Microsoft also provides support through newsgroups. This support option is often helpful because it not only includes feedback from Microsoft but also from the Windows community. Go to http://www.microsoft.com/technet/newsgroups/nodepages/security.asp for a complete list of security-related newsgroups. Microsoft provides a search mechanism for these groups, but you might have better results using Google's Usenet search engine, which includes Microsoft newsgroups.
Other public forums and mailing lists are available for community support. For questions specific to patch management, check out http://www.patchmanagement.org. The two largest mailing lists for Microsoft-related security concerns are FOCUS-MS at http://www.securityfocus.com/archive/88 and NTBugtraq at http://www.ntbugtraq.com. If you have a bad experience with a hotfix, be sure to post to all these public forums so that everyone can benefit from your experience.
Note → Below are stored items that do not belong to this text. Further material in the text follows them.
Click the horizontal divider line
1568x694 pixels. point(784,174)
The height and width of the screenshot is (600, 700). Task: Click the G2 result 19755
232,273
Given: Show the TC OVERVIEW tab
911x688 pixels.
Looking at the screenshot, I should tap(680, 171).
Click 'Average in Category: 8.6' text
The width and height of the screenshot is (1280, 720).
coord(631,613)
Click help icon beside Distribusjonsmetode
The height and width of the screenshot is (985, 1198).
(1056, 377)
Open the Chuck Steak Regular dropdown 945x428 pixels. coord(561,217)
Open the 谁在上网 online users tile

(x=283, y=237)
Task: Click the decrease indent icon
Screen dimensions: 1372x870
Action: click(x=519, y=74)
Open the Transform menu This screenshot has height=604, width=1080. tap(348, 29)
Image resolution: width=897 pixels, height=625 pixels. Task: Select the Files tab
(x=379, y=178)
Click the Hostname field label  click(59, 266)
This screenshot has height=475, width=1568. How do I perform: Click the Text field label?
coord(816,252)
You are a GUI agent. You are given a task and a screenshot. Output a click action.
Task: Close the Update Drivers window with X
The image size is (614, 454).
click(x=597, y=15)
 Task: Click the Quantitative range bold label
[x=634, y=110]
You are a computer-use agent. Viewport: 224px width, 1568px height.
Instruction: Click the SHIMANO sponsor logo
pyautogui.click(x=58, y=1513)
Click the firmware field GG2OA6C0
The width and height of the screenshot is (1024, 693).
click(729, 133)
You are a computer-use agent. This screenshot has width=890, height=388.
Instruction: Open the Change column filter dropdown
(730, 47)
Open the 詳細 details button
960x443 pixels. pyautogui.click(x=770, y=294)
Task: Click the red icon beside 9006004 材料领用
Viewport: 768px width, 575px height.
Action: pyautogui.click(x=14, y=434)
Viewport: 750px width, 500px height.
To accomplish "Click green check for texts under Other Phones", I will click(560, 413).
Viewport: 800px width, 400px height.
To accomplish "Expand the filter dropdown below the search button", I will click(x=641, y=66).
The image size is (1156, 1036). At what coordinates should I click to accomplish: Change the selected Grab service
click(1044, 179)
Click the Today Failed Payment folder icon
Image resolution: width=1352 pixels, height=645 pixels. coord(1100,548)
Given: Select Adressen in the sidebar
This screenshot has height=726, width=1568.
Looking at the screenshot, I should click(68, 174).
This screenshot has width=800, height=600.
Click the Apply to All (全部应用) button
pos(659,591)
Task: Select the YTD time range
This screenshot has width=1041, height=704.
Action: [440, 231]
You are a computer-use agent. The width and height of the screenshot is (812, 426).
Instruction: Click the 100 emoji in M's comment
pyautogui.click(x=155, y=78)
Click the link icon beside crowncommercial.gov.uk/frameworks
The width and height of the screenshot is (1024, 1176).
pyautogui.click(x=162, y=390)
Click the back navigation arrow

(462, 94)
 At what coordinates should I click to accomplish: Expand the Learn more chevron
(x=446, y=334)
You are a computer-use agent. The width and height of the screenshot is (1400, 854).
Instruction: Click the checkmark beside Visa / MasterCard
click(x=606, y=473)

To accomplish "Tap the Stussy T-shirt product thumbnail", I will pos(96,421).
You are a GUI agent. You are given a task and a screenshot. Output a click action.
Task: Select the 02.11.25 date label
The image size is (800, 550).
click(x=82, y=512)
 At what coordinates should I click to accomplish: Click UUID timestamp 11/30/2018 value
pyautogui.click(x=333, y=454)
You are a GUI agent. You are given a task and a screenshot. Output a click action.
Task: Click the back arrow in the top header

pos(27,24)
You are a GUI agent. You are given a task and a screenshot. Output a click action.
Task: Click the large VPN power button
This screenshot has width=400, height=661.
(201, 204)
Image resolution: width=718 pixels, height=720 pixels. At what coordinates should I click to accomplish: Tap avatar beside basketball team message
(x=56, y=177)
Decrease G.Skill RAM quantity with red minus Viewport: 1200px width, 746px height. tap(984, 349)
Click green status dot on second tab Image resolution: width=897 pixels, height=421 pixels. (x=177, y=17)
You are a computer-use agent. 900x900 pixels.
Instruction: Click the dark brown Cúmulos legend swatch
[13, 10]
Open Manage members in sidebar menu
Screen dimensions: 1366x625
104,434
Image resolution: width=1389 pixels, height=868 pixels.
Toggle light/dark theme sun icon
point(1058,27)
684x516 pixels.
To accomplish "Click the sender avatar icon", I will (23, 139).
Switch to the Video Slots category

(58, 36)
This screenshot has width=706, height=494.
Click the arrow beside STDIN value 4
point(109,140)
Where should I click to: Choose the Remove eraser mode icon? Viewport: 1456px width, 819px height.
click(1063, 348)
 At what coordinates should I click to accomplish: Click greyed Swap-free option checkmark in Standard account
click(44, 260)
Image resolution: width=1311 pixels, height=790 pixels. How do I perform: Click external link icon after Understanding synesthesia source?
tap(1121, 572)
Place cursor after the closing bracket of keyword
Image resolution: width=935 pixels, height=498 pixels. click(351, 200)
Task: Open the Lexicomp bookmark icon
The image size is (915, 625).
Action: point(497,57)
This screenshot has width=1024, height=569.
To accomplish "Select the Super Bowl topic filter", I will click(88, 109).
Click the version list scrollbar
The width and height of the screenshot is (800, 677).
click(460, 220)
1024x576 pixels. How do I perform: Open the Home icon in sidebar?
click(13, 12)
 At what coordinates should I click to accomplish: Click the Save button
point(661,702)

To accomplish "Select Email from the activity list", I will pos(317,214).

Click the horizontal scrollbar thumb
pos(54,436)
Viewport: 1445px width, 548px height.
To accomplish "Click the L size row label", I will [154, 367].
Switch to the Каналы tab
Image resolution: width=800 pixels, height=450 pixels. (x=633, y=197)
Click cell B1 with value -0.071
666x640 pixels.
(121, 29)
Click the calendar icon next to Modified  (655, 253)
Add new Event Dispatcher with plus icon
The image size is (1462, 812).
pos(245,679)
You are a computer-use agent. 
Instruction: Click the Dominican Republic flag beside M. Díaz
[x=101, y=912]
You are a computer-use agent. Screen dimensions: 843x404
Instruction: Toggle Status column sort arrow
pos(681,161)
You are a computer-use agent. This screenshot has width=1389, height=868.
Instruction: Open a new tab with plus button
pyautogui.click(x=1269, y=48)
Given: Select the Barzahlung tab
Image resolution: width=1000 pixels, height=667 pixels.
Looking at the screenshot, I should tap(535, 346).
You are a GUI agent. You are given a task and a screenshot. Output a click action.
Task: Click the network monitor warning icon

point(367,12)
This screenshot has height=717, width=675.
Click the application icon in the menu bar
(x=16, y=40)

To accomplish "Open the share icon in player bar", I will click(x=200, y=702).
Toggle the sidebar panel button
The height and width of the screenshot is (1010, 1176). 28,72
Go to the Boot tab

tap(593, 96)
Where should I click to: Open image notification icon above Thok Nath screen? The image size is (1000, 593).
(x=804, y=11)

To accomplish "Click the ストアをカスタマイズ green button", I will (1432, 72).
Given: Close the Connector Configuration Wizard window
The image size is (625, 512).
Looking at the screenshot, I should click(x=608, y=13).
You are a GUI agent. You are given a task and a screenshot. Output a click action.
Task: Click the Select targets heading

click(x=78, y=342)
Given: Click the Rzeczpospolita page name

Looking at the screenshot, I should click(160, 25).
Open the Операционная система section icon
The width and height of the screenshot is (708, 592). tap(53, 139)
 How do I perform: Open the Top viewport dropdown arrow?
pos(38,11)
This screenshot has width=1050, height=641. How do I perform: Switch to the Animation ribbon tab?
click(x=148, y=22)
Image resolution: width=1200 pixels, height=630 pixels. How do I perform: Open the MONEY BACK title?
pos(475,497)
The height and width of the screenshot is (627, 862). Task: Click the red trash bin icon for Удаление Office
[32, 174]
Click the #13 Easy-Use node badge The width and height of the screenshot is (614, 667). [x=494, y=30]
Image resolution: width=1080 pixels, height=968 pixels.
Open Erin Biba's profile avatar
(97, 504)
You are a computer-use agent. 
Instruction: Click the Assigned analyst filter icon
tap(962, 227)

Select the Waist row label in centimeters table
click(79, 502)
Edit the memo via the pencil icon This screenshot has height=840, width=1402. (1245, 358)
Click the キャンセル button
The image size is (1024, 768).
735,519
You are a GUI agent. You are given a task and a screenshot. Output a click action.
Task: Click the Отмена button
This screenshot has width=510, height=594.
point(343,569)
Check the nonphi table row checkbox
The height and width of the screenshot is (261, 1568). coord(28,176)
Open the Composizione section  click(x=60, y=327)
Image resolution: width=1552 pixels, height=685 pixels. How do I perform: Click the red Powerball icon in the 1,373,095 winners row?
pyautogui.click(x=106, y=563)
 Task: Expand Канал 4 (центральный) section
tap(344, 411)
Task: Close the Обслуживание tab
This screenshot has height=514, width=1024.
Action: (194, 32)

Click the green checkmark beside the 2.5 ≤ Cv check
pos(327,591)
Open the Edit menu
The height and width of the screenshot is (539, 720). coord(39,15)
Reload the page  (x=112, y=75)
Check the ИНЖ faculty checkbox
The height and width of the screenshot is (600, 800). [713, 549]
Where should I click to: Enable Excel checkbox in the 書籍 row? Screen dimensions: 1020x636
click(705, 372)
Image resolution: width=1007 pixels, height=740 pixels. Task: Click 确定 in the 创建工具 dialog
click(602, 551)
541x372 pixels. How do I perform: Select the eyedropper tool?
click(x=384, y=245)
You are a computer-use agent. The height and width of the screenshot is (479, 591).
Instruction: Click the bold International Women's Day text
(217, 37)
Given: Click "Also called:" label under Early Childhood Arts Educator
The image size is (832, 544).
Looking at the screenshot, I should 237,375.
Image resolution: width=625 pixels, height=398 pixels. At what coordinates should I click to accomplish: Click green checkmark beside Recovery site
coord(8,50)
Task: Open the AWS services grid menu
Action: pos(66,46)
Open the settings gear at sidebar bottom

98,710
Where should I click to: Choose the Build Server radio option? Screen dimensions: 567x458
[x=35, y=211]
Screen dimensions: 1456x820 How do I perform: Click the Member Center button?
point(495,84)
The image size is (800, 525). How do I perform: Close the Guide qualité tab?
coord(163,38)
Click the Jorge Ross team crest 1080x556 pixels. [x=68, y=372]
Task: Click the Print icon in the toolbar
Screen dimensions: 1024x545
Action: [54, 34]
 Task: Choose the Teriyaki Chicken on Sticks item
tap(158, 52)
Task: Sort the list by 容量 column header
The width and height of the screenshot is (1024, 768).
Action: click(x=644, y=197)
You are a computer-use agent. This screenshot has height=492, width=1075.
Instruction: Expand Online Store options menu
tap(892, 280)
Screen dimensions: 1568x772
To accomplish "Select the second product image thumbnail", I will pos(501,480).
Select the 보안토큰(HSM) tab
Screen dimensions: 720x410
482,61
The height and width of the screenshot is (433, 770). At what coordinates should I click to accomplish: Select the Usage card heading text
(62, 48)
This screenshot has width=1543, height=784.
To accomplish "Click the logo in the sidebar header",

As you can see, patch management still has many unresolved concerns and has some way to go before you can completely trust the automated process. The best way to deal with hotfixes is to keep up with them. You might find that an automated solution works best for your organization, or you might choose to keep your own list of fixes to install and be aware of the problems as they come up. Monitor the public forums for known concerns and properly test the fixes before deployment. If you follow all these tips, you can be sure that your crucial servers are as secure and up-to-date as you can make them.